*Data shown*.
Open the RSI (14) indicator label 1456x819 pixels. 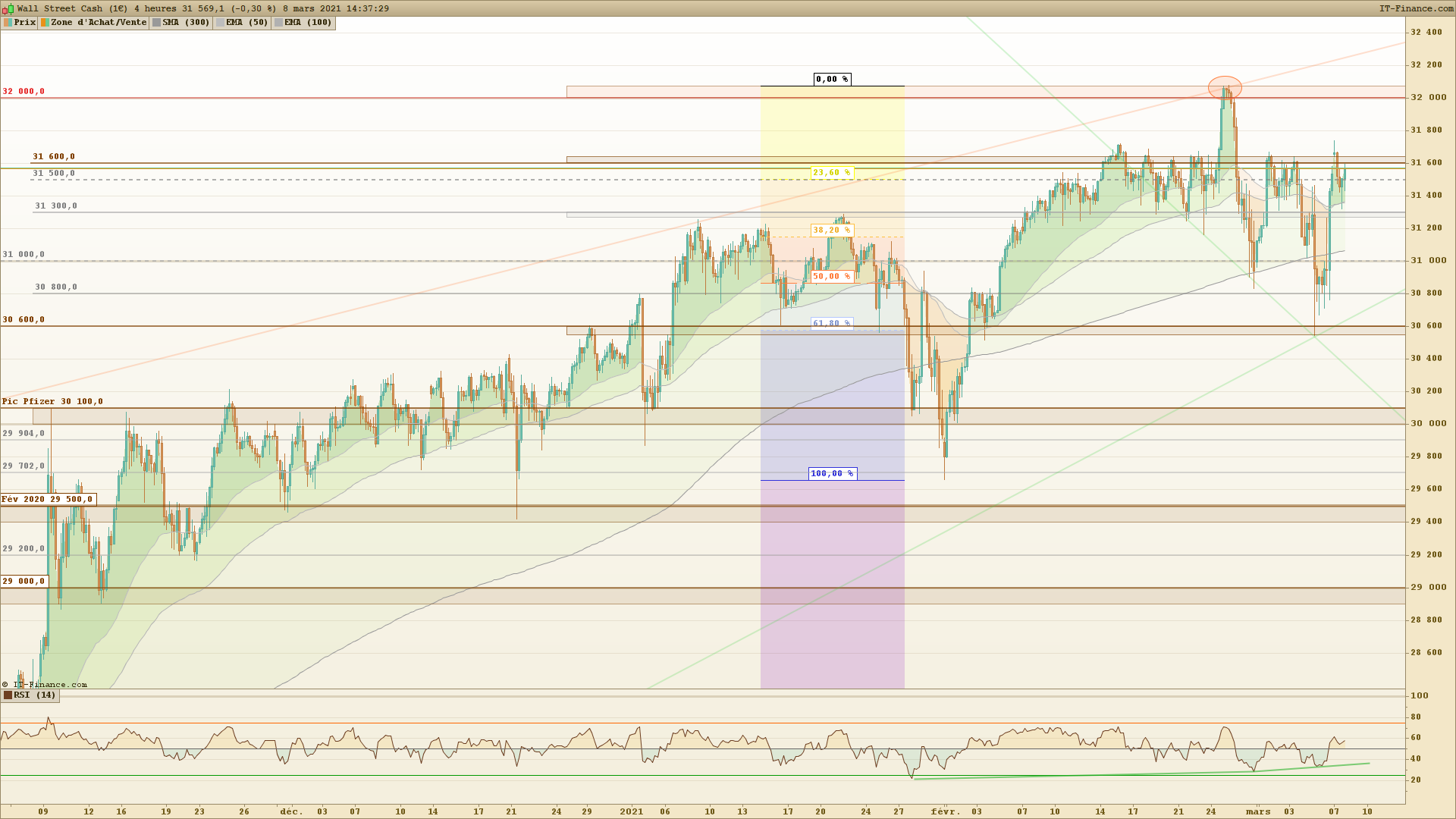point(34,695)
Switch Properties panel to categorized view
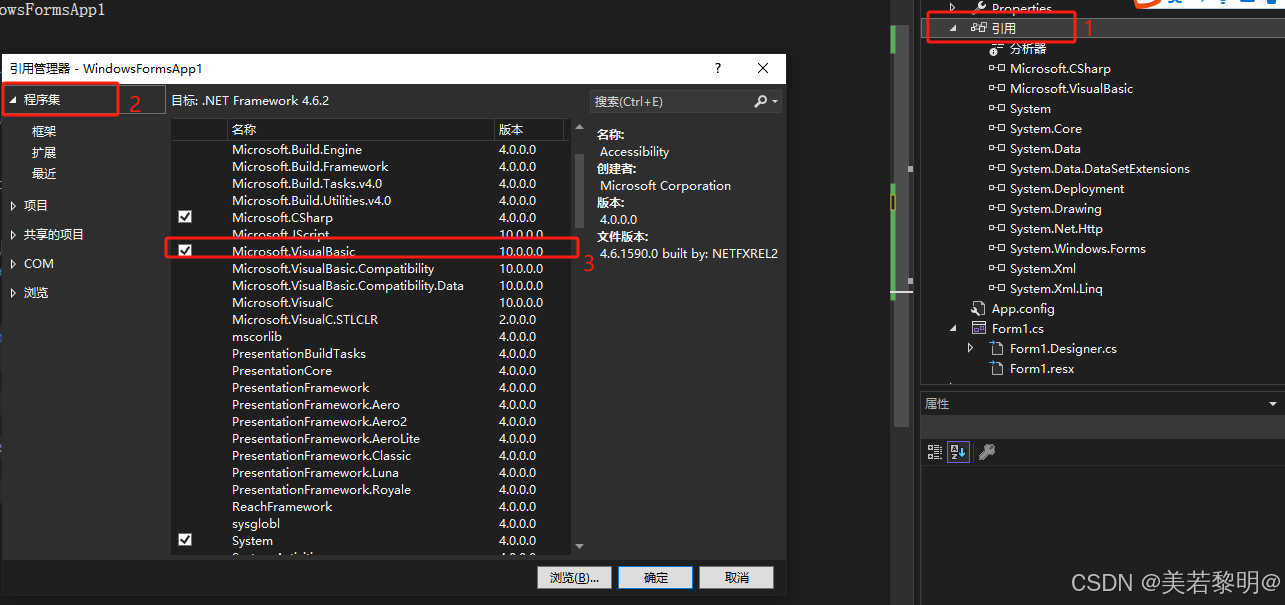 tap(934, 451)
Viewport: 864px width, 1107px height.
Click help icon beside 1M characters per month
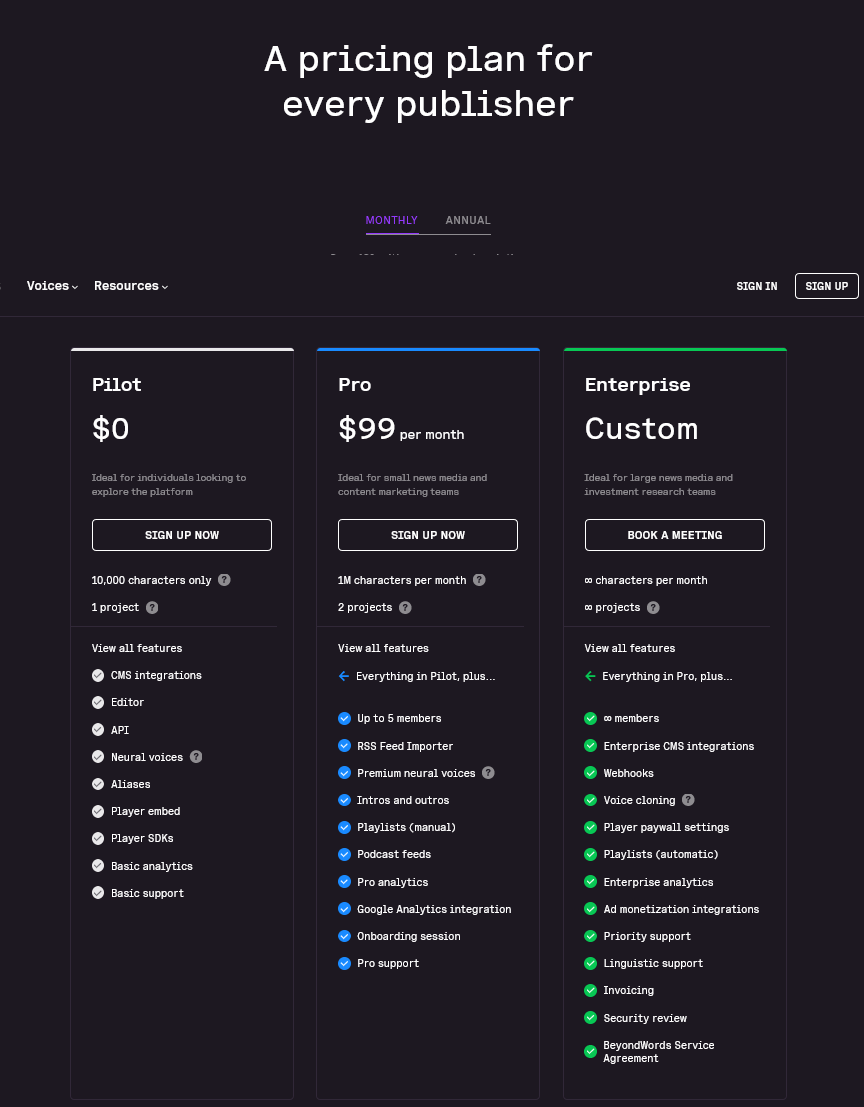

*Given task*. Give the part of the items that opens with the line containing "Switch Properties panel to categorized view" and runs through the last item as a Markdown table with the columns Number and Text. Put one line per row, skip blank lines, and leave the pictures out.

*Correct answer*.
| Number | Text |
|---|---|
| 1 | Switch Properties panel to categorized view |
| 2 |  tap(934, 451) |
| 3 | Viewport: 864px width, 1107px height. |
| 4 | Click help icon beside 1M characters per month |